Ik ben ook zeer blij te horen dat u verdere gesprekken met uw Benelux-partners zult voeren. Het bewijst nogmaals het nut van een hoorzitting of een debat over de toekomstige samenwerking.

 

08.10  Wouter De Vriendt (Ecolo-Groen!): Mijnheer de voorzitter, mijnheer de minister, ik dank u voor het antwoord.

 

Twee keer een uur vergaderen op 23 mei; ik heb de indruk dat men met de discussie niet erg ver is geraakt. Dat is jammer.

 

Ik kijk ook uit naar het parlementair debat over de kwestie omdat ik graag de voorstellen van België in detail zou willen kennen.

 

Het is opmerkelijk hoe het debat de afgelopen jaren amper werd gevoerd, terwijl het toch al een aantal jaren, zeker ook in de literatuur, een van de meest valabele pistes is om tot een efficiënt leger in strikte budgettaire omstandigheden te komen.

 

Laten we die discussie, de hoorzitting of het parlementair debat dus op een gedetailleerde manier voeren. Ik vraag van u daarom een actievere houding ter zake dan deze die wij de afgelopen jaren hebben gezien.

 

08.11 Minister Pieter De Crem: Ik denk dat de houding zeer actief is geweest. Na de Top van Gent en de formalisatie kwam de notie pooling and sharing voor het eerst ter sprake, ofschoon dit verre van verdragsrechterlijk vastligt.
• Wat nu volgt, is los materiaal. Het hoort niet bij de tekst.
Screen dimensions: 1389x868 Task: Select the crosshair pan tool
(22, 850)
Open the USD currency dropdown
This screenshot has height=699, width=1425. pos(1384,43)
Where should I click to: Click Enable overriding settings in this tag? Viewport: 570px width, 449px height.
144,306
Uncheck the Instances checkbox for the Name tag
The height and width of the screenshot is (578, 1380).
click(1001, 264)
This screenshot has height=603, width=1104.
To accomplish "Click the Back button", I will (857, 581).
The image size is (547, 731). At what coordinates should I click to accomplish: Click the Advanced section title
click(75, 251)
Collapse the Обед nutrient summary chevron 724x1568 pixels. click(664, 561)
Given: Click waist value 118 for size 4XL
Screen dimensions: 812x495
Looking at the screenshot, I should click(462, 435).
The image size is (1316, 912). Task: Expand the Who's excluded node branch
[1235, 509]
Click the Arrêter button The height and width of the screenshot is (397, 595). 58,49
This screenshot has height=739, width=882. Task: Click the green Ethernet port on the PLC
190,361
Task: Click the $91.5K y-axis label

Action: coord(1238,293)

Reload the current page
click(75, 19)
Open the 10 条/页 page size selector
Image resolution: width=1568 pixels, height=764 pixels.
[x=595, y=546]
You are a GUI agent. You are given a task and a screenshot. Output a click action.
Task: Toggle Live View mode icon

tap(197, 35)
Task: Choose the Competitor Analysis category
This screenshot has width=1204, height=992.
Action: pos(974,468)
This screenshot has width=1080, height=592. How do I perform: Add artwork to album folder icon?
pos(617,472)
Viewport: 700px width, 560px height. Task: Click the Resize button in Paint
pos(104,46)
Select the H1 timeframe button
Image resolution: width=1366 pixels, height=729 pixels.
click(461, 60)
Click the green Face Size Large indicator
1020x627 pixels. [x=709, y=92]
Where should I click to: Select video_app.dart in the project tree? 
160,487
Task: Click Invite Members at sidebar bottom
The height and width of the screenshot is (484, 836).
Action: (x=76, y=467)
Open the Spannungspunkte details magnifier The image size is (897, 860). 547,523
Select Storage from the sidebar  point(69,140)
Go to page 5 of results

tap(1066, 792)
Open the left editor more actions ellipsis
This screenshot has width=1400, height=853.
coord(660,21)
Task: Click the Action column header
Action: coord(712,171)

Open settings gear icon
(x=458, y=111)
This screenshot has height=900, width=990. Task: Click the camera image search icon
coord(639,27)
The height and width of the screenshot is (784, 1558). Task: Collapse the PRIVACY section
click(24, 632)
Ik kan natuurlijk niet zeggen dat ze soft law is geworden zoals de resoluties van de VN, maar het is toch een soft directive, een soft guideline, binnen de EU geworden.

 

Het incident is gesloten.

L'incident est clos.

 

09 Vraag van de heer David Geerts aan de minister van Landsverdediging over "vrouwen bij Defensie" (nr. 4771)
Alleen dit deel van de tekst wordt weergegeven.